Problem description:
From the Budget 2025 tax passage below, set down verbatim everything from "The TDS and" down to "BCD exemption list.".

Extract:
═══

The TDS and TCS reforms in Budget 2025 are aimed at simplifying the tax system by increasing thresholds, rationalizing rates, and removing unnecessary compliance steps. These changes will benefit a wide range of taxpayers—from senior citizens to students, tenants, and businesses—by reducing the tax burden and administrative complexity.
Customs Duty Adjustments: Supporting Local Manufacturing
To boost domestic industries and reduce dependency on imports, the Budget has introduced several changes in customs duties:
- Basic Customs Duty (BCD) on flat panel displays increased from 10% to 20%.
- 36 life-saving drugs added to the duty exemption list.
- 12 critical minerals exempted from BCD to encourage domestic production.
- Capital goods for EV manufacturing included in the BCD exemption list.
- Open-cell customs duty reduced to 5%.

═══

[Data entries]
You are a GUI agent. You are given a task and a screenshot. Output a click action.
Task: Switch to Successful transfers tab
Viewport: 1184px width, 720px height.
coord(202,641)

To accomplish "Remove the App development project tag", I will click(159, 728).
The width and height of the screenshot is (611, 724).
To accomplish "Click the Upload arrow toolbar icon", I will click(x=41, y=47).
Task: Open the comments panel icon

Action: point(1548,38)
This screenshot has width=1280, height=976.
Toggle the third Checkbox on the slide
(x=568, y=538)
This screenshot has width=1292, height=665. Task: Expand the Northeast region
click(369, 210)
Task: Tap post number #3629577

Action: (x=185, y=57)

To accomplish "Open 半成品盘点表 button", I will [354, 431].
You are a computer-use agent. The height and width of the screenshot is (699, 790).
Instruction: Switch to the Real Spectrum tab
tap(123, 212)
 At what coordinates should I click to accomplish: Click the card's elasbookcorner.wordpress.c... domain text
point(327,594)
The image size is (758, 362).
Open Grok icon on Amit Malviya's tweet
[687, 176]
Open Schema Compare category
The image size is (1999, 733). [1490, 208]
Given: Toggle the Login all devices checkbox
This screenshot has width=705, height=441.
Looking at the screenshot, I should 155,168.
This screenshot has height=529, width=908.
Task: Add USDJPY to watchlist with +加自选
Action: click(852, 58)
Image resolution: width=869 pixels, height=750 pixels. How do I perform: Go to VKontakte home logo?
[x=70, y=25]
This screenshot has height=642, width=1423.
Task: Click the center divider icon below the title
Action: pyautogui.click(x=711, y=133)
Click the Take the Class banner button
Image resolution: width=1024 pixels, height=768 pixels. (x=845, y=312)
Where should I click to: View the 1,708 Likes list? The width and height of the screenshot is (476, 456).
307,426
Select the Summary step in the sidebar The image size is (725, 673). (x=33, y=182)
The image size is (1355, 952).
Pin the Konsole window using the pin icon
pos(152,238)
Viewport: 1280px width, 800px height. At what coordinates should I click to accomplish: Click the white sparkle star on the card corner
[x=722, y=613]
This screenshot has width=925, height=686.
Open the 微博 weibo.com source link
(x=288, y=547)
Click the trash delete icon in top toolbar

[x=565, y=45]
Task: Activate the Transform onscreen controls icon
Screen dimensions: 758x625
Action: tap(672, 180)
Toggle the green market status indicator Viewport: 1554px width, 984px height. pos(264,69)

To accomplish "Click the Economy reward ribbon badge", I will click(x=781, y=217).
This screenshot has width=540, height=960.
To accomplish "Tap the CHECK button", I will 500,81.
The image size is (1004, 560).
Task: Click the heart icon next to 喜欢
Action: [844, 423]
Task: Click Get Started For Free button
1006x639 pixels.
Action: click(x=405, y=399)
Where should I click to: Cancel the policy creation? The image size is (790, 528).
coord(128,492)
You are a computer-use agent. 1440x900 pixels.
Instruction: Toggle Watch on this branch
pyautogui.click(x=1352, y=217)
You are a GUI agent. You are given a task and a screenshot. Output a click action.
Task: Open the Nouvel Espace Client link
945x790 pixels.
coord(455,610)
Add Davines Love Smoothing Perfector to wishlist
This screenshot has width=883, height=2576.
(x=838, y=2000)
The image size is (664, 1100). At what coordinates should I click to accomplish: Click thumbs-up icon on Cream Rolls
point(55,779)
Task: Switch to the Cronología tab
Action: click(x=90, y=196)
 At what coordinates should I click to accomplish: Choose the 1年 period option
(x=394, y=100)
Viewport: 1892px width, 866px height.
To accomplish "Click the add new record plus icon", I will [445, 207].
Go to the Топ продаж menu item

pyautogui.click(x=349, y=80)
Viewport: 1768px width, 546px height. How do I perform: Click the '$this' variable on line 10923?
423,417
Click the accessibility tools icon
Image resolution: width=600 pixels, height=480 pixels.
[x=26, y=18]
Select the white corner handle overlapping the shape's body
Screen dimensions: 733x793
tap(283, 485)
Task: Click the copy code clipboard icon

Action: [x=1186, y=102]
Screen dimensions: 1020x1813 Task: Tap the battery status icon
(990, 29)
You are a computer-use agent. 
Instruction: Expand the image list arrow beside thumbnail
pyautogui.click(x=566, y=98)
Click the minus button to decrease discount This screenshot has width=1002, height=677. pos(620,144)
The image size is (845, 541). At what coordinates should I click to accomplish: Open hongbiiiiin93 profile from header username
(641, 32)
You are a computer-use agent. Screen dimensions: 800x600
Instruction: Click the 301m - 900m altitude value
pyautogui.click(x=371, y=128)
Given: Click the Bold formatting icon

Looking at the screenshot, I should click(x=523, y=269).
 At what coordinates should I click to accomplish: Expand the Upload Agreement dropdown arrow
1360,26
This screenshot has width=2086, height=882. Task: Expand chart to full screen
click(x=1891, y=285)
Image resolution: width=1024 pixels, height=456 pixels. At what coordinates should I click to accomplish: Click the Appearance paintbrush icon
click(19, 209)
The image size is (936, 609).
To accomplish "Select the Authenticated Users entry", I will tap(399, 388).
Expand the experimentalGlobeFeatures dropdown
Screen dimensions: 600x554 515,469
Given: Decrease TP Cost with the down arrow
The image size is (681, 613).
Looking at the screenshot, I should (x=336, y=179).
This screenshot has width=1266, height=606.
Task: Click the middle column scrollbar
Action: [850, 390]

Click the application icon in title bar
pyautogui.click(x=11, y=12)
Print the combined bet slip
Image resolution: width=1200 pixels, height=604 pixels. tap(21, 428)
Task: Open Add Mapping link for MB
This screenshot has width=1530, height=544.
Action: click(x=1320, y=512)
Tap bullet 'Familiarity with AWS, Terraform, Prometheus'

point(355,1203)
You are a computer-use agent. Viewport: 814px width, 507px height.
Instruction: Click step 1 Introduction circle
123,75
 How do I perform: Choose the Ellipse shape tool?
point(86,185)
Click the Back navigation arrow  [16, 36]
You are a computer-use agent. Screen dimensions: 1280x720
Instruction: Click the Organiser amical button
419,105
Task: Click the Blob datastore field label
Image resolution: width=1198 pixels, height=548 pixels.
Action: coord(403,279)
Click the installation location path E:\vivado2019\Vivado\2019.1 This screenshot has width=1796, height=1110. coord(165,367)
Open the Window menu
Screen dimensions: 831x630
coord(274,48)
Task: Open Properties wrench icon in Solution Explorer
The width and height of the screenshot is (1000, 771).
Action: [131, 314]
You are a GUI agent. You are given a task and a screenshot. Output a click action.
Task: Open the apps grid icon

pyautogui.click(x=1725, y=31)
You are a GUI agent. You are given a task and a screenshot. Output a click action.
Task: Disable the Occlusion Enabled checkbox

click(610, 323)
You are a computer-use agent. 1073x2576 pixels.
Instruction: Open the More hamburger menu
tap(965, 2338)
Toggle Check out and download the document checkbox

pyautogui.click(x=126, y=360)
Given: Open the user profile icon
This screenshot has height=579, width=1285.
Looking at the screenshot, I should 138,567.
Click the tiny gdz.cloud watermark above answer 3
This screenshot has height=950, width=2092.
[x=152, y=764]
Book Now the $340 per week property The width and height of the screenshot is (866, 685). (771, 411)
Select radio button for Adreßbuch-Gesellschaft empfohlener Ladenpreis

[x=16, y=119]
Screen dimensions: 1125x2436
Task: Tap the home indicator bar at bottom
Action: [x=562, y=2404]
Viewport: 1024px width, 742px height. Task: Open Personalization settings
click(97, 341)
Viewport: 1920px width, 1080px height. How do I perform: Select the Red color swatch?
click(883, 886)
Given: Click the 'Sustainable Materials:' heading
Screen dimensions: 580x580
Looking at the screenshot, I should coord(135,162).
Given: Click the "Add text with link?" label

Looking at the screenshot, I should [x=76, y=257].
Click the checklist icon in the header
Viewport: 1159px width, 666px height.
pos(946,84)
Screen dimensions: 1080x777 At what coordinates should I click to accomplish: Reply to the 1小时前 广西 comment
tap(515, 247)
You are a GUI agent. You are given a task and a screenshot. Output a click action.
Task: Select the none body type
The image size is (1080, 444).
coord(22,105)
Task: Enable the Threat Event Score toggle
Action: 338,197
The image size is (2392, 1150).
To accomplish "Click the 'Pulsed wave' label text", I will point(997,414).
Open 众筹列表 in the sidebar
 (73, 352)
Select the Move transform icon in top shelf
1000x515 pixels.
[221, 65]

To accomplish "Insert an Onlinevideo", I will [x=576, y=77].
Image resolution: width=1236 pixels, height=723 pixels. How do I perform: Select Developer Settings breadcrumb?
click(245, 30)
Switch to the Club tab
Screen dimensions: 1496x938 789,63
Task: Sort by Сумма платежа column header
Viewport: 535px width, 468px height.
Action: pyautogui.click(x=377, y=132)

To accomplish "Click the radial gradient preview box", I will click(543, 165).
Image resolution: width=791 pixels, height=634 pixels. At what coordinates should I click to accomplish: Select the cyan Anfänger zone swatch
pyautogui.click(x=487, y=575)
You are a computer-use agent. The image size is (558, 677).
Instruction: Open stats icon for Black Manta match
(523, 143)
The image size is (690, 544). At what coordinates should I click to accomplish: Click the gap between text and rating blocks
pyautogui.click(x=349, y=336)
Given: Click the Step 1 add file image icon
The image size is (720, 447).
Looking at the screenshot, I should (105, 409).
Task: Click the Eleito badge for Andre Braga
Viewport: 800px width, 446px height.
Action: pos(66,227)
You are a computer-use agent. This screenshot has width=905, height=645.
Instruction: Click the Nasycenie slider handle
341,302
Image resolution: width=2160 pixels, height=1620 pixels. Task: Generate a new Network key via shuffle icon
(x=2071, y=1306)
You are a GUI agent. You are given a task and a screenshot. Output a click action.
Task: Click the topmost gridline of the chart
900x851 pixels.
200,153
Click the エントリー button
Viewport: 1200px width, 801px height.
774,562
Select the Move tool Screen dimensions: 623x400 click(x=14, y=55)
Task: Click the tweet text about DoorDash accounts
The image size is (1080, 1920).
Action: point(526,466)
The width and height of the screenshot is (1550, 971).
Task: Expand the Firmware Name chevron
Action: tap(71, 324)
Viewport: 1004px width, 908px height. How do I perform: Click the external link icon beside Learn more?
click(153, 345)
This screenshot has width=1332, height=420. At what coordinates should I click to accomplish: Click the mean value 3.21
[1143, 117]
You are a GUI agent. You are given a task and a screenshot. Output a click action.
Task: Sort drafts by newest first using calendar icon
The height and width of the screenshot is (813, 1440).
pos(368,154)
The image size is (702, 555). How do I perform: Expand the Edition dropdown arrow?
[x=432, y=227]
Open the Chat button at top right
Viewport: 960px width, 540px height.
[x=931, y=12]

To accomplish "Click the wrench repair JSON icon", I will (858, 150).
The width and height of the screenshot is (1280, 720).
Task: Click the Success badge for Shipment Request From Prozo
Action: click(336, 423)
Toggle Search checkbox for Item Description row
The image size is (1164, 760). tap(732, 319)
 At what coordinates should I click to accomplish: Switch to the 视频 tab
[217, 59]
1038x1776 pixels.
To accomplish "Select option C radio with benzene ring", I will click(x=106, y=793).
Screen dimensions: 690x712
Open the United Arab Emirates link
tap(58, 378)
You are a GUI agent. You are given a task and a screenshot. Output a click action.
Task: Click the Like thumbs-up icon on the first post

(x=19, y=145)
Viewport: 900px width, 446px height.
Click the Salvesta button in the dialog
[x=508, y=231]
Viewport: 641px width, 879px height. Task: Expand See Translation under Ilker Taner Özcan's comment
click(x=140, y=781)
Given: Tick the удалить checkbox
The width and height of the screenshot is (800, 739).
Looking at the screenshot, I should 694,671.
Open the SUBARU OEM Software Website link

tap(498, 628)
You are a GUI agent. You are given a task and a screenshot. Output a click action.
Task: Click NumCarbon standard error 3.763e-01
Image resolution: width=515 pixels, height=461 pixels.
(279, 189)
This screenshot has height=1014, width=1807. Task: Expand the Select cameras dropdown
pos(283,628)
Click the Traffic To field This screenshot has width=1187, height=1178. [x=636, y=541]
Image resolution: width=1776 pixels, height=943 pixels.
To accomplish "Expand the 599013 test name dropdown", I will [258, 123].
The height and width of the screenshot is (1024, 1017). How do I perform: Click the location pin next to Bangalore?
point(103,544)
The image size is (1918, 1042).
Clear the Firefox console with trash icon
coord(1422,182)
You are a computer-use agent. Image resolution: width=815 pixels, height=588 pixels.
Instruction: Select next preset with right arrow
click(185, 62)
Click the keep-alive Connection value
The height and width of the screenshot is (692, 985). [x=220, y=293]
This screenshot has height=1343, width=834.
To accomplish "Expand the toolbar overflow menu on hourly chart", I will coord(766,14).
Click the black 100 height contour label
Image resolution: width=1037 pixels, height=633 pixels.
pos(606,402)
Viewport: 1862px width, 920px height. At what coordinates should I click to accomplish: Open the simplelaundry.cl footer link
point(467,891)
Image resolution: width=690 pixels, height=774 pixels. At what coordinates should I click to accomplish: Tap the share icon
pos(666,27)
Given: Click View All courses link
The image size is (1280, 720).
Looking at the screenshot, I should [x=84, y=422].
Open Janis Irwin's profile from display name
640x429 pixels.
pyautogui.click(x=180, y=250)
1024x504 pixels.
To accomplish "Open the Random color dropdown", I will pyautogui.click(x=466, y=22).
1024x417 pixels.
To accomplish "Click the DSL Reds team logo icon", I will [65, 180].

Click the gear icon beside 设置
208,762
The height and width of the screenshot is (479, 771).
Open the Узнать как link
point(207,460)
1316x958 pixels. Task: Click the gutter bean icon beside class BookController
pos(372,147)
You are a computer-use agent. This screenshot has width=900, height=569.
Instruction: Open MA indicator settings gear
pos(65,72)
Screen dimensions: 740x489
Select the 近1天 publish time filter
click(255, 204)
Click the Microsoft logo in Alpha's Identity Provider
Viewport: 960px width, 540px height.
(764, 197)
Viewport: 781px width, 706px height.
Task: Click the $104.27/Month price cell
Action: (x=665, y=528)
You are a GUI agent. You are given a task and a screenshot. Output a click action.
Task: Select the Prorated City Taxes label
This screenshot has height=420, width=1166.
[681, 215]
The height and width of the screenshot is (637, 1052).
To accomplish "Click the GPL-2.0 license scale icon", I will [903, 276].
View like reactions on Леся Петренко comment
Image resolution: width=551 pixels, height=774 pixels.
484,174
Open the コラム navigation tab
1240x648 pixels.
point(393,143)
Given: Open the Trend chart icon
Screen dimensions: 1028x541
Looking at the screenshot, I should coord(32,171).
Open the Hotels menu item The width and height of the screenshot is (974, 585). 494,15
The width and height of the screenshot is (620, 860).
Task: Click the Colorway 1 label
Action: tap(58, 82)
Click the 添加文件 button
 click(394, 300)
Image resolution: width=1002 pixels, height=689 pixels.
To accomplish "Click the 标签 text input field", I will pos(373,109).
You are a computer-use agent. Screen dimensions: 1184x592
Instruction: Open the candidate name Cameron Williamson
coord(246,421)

═══

The answer:
The TDS and TCS reforms in Budget 2025 are aimed at simplifying the tax system by increasing thresholds, rationalizing rates, and removing unnecessary compliance steps. These changes will benefit a wide range of taxpayers—from senior citizens to students, tenants, and businesses—by reducing the tax burden and administrative complexity.
Customs Duty Adjustments: Supporting Local Manufacturing
To boost domestic industries and reduce dependency on imports, the Budget has introduced several changes in customs duties:
- Basic Customs Duty (BCD) on flat panel displays increased from 10% to 20%.
- 36 life-saving drugs added to the duty exemption list.
- 12 critical minerals exempted from BCD to encourage domestic production.
- Capital goods for EV manufacturing included in the BCD exemption list.